I’ve mentioned enough times the number of deaths this has caused, the numbers forced to use food banks, and the millions who don’t know if they’ll be able to eat tomorrow. But psychiatrists, psychologists and other mental health professionals have warned several times about the rise in mental illness caused by the distress those with such problems suffer in filling out the forms and going through the assessment process.

One very graphic illustration of the distress this has caused ordinary Brits is the case Mike put up on his blog a few years ago. This described how members of the public came to comfort a young man, who was left crying outside the jobcentre, when they turned his application for benefit down.

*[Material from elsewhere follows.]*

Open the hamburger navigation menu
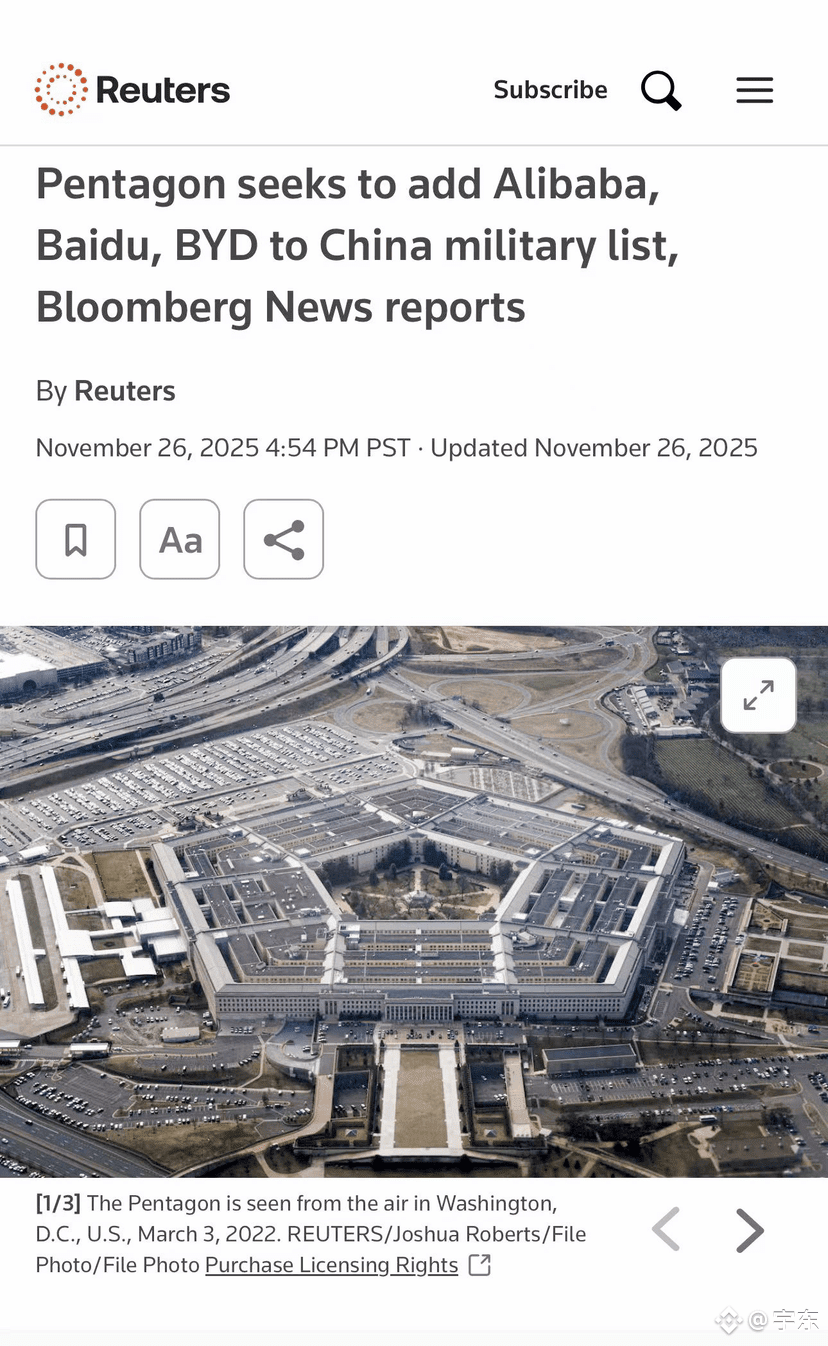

Where the cries of Perrior’s and her colleagues then about distress? There weren’t any. Indeed, the whole attitude of the Conservative party, and its vile organs like the Daily Heil is that those on welfare are scroungers and malingers, who should be demeaned and vilified at every turn.

So I have absolutely no sympathy with Perrior’s wails about how upsetting it is for her former employer to get such horrible Tweets. May is presiding over a malign political system, which sees humiliation and distress as legitimate tools for managing the hoi polloi.

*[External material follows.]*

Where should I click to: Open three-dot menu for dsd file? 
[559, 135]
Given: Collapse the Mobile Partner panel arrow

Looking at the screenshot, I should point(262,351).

The best thing May can do is to end the distress she’s causing the rest of us, and resign to make way for a Labour government.

New Book on Foodbank Britain

November 20, 2016

Also going round the bookshelves in Waterstone’s on Friday, I found a book with the title, Foodbank Britain, or something similar. It was about foodbanks, and people’s experiences of using and working on them. This is interesting and very much needed. I’ve reblogged pieces before now from the website, Diary of a Foodbank Helper, as has Mike over at Vox Political and a number of other great, leftwing bloggers. ‘Diary of a Foodbank Helper’s’ written by a lady, who, as her blog’s title says, helped out at her local food bank. She describes the people she encounters, who come for its aid, and gives their often heartbreaking stories. These are hardworking people, who’ve been made redundant, or been forced to leave work through invalidity, who’ve found themselves sanctioned by the DWP under any one of the various petty excuses they use to make sure people can’t claim Jobseekers Allowance. Or else they’ve been declared ‘fit to work’ by ATOS/ Maximus, when they clearly are very much unfit for work.

Against this, we have the continued lies of the Tory party, particularly the heads of the DWP Damian Green and Iain Duncan Smith, and poisonous former ministers like Edwina Curry. They repeatedly refuse to release the statistics showing how many people have died after being declared fit for work, and when they’ve been finally forced to release them, have fiddled them to make them misleading. They also repeat the lie ad nauseam that no-one in Britain is really starving, and that people are using food banks voluntarily, because they’re a source of free food. This has shown to be a lie over and over again, but they keep on repeating it. They’re all students of Goebbels, who said that the secret to successful propaganda was repeating the lie again and yet again, until enough people believe it. And aided by an equally lying and mendacious press and a disgracefully biased Beeb, people will.

I didn’t buy it, as I’ve bought several books recently on poverty in Britain. But I thought this one was a useful addition to the armoury of books criticising government policy and the mass poverty its created. Unfortunately, I think we’re going to need many more of them before we can break the lies that supports the mass starvation food banks are intended to alleviate.